> [Instruction]:
Please copy out the material word for word, from the line containing "Click the lock screen icon" through the end of the material.

[BEGIN]

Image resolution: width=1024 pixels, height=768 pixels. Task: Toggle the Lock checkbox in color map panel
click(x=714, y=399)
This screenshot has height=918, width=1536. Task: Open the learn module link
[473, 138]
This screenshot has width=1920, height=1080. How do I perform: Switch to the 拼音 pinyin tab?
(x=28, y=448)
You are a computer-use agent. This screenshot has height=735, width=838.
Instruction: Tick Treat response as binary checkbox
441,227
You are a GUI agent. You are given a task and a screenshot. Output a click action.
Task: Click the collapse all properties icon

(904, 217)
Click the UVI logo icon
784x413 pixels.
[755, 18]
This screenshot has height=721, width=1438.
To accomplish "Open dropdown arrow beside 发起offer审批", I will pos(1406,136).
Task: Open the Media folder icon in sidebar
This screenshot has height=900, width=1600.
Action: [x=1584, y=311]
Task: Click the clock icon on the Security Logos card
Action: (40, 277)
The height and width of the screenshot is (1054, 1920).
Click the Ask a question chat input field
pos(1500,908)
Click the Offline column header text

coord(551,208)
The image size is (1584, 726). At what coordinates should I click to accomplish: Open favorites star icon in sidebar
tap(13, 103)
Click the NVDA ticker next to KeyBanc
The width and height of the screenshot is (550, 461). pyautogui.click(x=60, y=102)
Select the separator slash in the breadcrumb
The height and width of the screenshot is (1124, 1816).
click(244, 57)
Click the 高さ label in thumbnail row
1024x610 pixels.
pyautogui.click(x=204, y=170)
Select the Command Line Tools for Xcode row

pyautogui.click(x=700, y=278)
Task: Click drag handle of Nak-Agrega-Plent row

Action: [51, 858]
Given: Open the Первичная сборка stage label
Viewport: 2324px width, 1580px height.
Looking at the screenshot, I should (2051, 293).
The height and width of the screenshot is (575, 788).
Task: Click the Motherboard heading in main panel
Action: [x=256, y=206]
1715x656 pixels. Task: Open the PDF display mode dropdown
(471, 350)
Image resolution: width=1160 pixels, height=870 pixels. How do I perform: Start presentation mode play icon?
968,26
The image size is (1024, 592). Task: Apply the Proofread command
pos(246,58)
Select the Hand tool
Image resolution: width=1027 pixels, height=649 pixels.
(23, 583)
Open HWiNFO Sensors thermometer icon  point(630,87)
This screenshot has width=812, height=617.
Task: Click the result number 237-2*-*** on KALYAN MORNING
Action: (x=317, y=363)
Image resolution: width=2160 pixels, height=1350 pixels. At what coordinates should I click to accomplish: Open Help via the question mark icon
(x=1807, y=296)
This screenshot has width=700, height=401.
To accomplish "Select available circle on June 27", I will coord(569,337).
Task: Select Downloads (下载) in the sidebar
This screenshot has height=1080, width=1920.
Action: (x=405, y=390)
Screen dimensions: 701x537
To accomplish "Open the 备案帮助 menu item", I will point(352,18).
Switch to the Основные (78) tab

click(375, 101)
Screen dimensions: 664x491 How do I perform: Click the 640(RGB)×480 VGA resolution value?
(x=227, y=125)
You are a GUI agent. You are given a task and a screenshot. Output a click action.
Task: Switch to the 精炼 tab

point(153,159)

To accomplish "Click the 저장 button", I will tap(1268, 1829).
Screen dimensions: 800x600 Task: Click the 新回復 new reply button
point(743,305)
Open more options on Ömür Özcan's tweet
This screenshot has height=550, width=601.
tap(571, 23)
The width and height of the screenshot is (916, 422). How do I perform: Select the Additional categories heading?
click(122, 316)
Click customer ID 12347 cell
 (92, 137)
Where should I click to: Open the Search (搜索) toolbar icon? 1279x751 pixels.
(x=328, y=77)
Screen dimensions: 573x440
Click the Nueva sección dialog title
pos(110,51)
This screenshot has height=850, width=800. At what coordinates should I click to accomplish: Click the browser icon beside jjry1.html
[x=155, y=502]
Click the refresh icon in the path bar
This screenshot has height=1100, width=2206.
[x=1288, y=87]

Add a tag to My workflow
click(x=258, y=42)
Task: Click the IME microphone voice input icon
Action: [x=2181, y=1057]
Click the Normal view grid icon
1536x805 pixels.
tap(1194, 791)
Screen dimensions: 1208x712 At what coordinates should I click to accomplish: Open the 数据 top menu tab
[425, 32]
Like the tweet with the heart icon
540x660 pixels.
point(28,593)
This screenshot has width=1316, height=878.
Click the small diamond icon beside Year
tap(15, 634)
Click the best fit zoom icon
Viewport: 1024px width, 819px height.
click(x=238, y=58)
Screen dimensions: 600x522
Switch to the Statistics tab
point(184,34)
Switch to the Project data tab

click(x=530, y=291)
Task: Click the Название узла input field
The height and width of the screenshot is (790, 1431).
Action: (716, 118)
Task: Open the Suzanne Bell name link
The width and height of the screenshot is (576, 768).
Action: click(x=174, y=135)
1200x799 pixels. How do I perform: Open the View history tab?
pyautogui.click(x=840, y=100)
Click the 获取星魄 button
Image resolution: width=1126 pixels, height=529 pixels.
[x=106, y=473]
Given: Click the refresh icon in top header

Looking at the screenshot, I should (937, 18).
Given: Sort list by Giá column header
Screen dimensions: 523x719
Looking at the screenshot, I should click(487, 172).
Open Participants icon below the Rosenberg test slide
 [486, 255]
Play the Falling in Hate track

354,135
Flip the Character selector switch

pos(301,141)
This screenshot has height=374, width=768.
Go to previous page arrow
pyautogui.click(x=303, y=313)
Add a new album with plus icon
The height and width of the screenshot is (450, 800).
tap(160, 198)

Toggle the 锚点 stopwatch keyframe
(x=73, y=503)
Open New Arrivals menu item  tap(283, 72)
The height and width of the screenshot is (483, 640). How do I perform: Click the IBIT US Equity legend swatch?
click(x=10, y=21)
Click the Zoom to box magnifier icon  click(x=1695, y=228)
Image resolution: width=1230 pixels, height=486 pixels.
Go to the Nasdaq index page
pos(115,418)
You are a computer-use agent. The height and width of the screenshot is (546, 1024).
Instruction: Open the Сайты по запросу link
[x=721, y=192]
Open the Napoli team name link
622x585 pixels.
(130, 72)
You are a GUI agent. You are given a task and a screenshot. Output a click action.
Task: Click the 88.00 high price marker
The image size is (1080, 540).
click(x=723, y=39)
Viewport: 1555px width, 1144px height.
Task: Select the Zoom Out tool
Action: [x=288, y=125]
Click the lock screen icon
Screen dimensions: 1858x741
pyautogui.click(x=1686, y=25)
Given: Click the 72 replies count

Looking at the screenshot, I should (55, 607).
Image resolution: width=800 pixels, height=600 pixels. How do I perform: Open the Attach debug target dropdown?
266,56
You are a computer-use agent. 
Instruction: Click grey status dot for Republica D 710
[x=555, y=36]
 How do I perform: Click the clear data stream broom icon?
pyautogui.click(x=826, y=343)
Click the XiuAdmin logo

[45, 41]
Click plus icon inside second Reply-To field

[END]

> [Answer to this problem]:
Click the lock screen icon
Screen dimensions: 1858x741
pyautogui.click(x=1686, y=25)
Given: Click the 72 replies count

Looking at the screenshot, I should (55, 607).
Image resolution: width=800 pixels, height=600 pixels. How do I perform: Open the Attach debug target dropdown?
266,56
You are a computer-use agent. 
Instruction: Click grey status dot for Republica D 710
[x=555, y=36]
 How do I perform: Click the clear data stream broom icon?
pyautogui.click(x=826, y=343)
Click the XiuAdmin logo

[45, 41]
Click plus icon inside second Reply-To field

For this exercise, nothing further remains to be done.